Even where aspects of gender and species reproduction seem to provide some near universal commonalities, such commonalities are rarely very inf orming. While all but the most ephemeral of groups facilitate some kind of heterosexual genital intercourse, not all individual members of the group necessarily engage or are allowed to engage in heterosexual genital intercourse and, among those who do, not all will engage in it in the same way or for the same reasons.

* * *

Hate between men comes from our cutting ourselves off from each other. Because we don’t want anyone else to look inside us, since it’s not a pretty sight in there.

(Ludwig Wittgenstein)

* * *

The picture does not create desire, desire creates the picture. The picture evokes desire, but only the desire that was lying in wait.

* * *

Self-cohesion might better be described as the degree of self-solidarity characterizing the subject. The use of “solidarity” should be explicitly linked to its Durkheimian richness: the ways in which the various aspects of self establish continuity-enhancing reciprocities. Indeed, Durkheimian imagery is very appropriate, particularly if a slight spin might be put on his terms. Mechanical self-solidarity is the degree to which the subject has achieved, experienced, or blundered into an integration of roles in ways that make them mutually reinforcing, creating a seamless identity, one whose comfort with self is accompanied by great interpersonal and intrapsychic silences. A realm where almost all language is public language and almost all utterances are in the service of social solidarities.

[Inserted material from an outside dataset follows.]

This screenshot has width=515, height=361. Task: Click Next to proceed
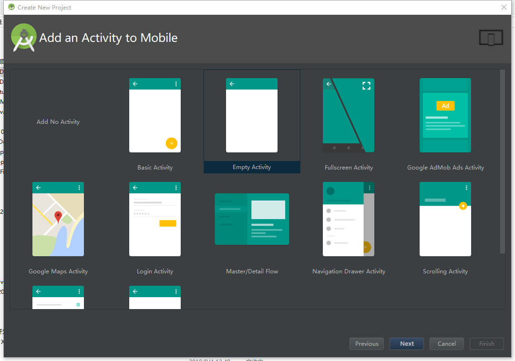click(x=406, y=343)
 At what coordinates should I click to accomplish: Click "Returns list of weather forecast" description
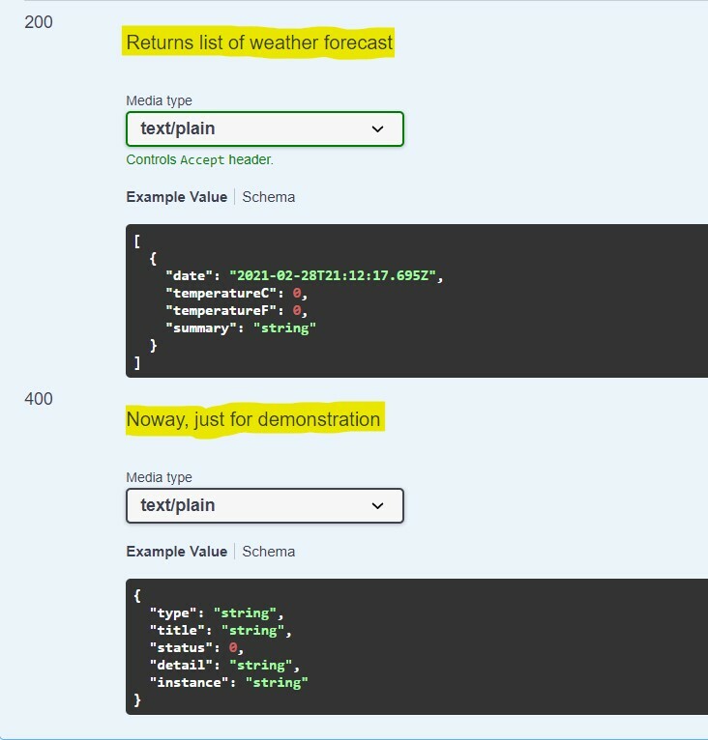pyautogui.click(x=259, y=43)
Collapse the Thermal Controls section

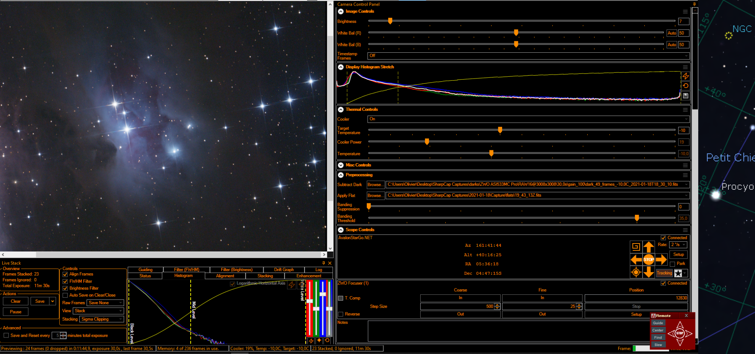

As the achievement or experience of self-solidarity becomes more problematic, those aspects of the self that are most directly implicated in the management of self-solidarity become more significant and so the human is transformed. The problematics of self-solidarity become greatest when the specif ic roles the individual plays increase in number, in fluidity (changing rapidly in the number of alternatives and significances), and in commanding respect (the degree of influence in the negotiation of behavior) both internally and externally. Which, in turn, suggests the fullest implications of the term “organic solidarity”, the solidarity that derives from the potential reciprocities and pluralizing complexities that inevitably accompany increasing depths of differentiation and specialization. As the division of labor increases, all politics, including the politics of the self, become the politics of coalitions.

* * *

Disorders of mechanical self-solidarity produce rage and apathy; disorders of organic self-solidarity produce anger and anxiety. The former tends to freeze perceived options prematurely, while the latter inspires an exhausting constancy of scanning.

* * *

The feminine, it has been argued, is the accepting of the responsibility of being other, of willingly becoming the desire of the subject of the gaze, of being receptive in accepting the identity components desired by the subject’s gaze. Allowing the subject to be what the object mirrors, implies, or mandates, completes one—and only one—of the circles of power surrounding the sexual.

* * *

Do pleasure and satisfaction necessarily war with each other? Is satisfaction the imposition of the past upon the present? Is pleasure a constant threat to the present moment? Martin Jay’s characterization of the millennial postmodernist as wanting to stand forever at the very edge of an end that never comes is something the contemporary sexual experience increasingly prepares us for.

* * *

To say that all sexuality is a deception is not to affirm some special or unique character of the sexuality; rather, it is to recognize that sexuality, a kind of desire, shares this with human desire at the most general level. Sexual behavior is more often the representation of desire than its direct expression. And this too is a reflection of a more general attribute of the human. If deception, or the complexities of representation, describes all sexualities, the conventional or perverse appearance of desire does little to certify the conventional or perverse meanings intended. Nearly identical desires (Are there any identical desires?) may derive from different experiences. Identical archaeologies (sources of the desire of the dream) may find varied expression depending upon the contingencies that make available representations (the dreams of desire).

* * *

Unlike Magritte, I cannot inscribe under the preceding words these additional words: “This is not sex.” Both public and private talk about sex constitute a form of sexual activity, a form of sexual behavior. Sexuality, more than any other aspect of behavior, first and foremost, is talk; it is rooted in discursive formations; it cannot speak until it is spoken. Its most clever disguises are ways not of hiding itself but of finding itself.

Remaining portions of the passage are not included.